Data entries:
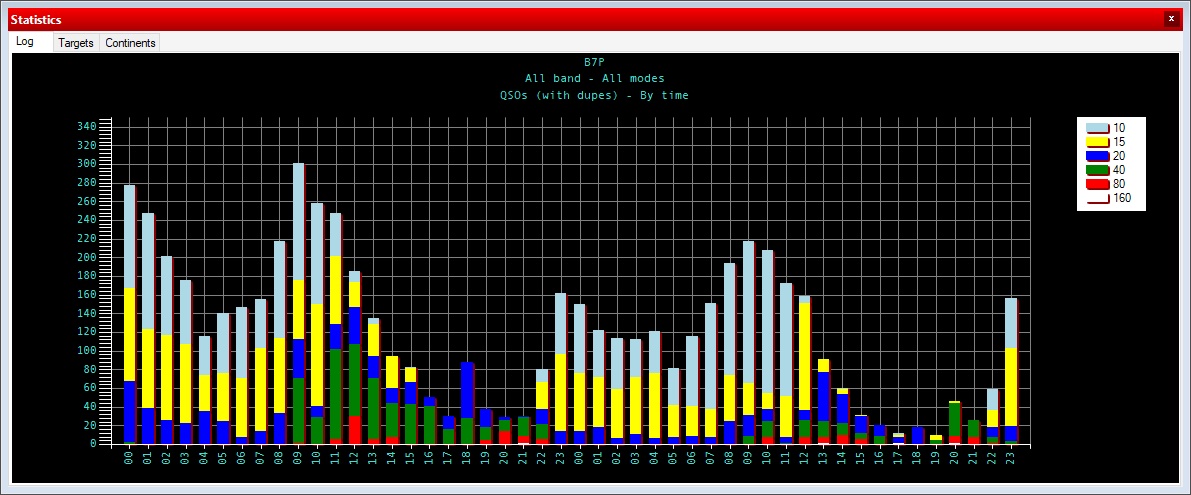Close the Statistics window
This screenshot has width=1191, height=495.
[1171, 19]
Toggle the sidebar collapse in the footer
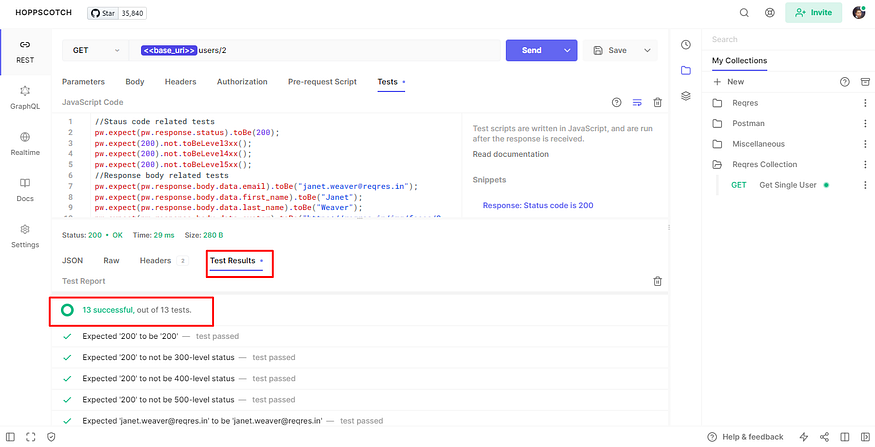The image size is (875, 447). pos(11,437)
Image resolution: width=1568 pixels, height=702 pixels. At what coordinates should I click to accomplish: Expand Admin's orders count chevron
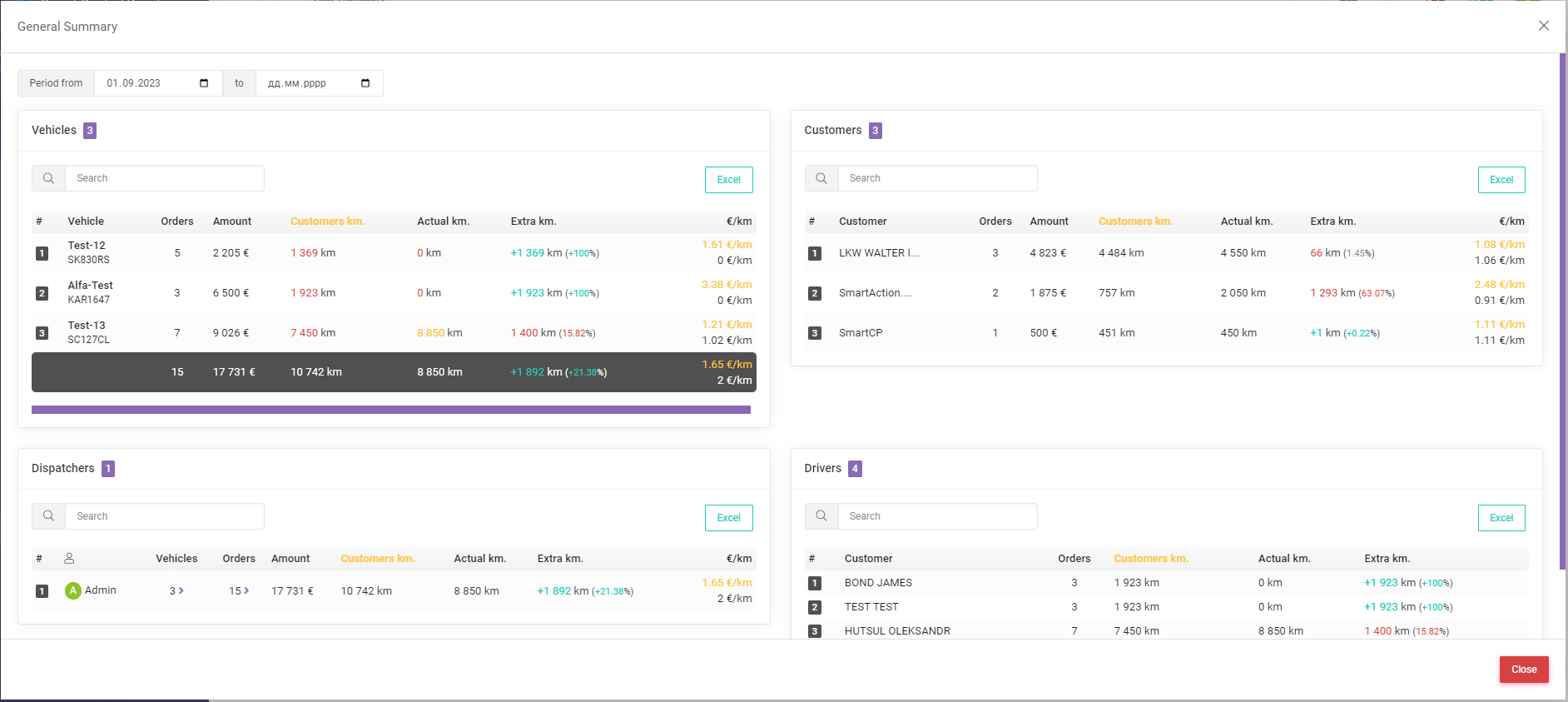pos(246,590)
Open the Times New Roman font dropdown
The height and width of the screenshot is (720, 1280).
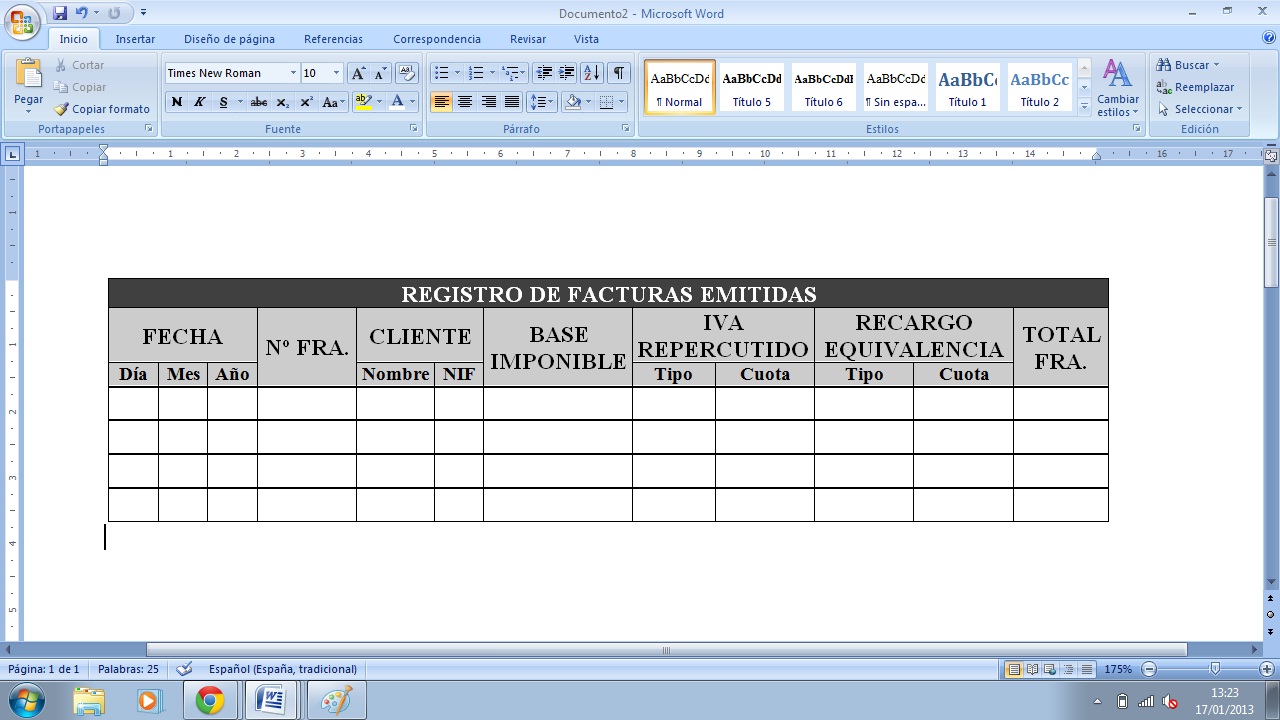pyautogui.click(x=294, y=72)
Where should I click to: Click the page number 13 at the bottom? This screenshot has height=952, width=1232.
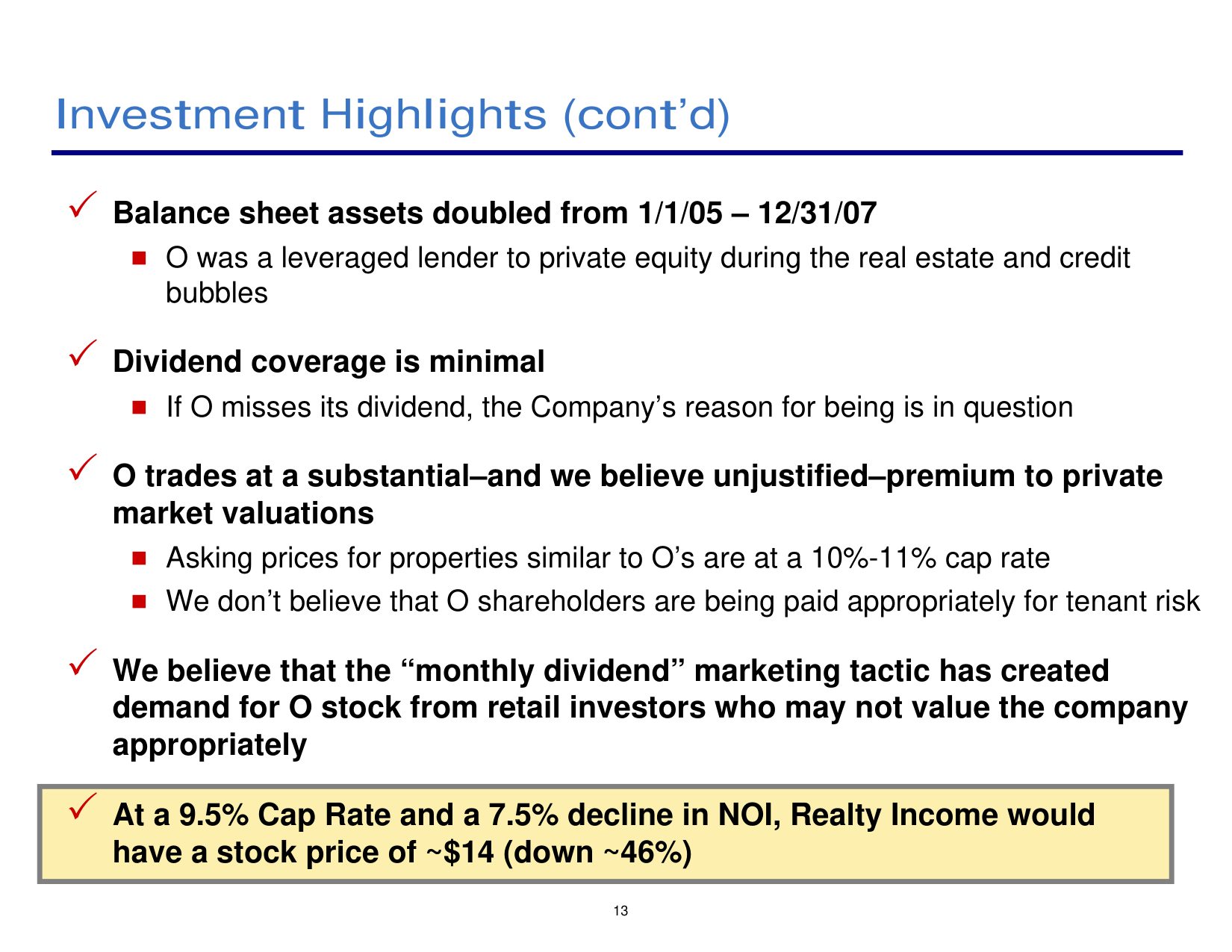(x=620, y=911)
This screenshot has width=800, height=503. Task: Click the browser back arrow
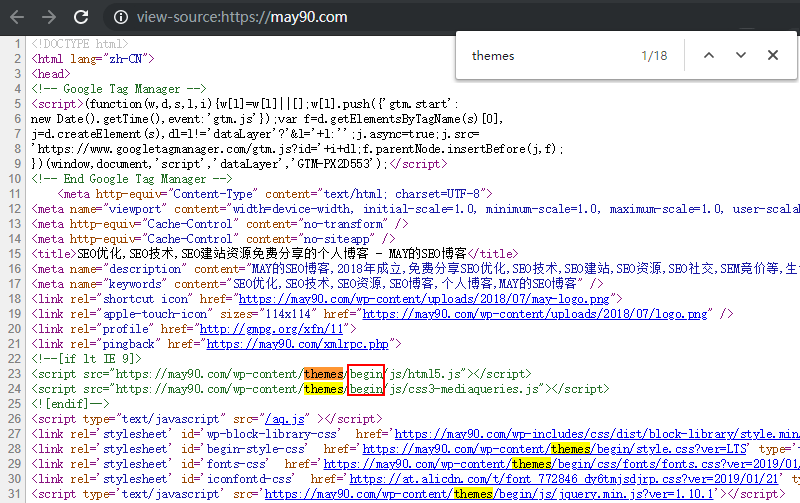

__AIM OF THE EXERCISE__. The lines wanted run from the one with "Toggle the sidebar collapse in the footer" through the final line of the data; repeat them word for word and skip every picture.

__TASK OUTPUT__.
Toggle the sidebar collapse in the footer
The image size is (875, 447). pos(11,437)
Image resolution: width=1568 pixels, height=702 pixels. At what coordinates should I click to accomplish: Expand Admin's orders count chevron
pos(246,590)
Open the Times New Roman font dropdown
The height and width of the screenshot is (720, 1280).
pyautogui.click(x=294, y=72)
Where should I click to: Click the page number 13 at the bottom? This screenshot has height=952, width=1232.
(x=620, y=911)
This screenshot has width=800, height=503. Task: Click the browser back arrow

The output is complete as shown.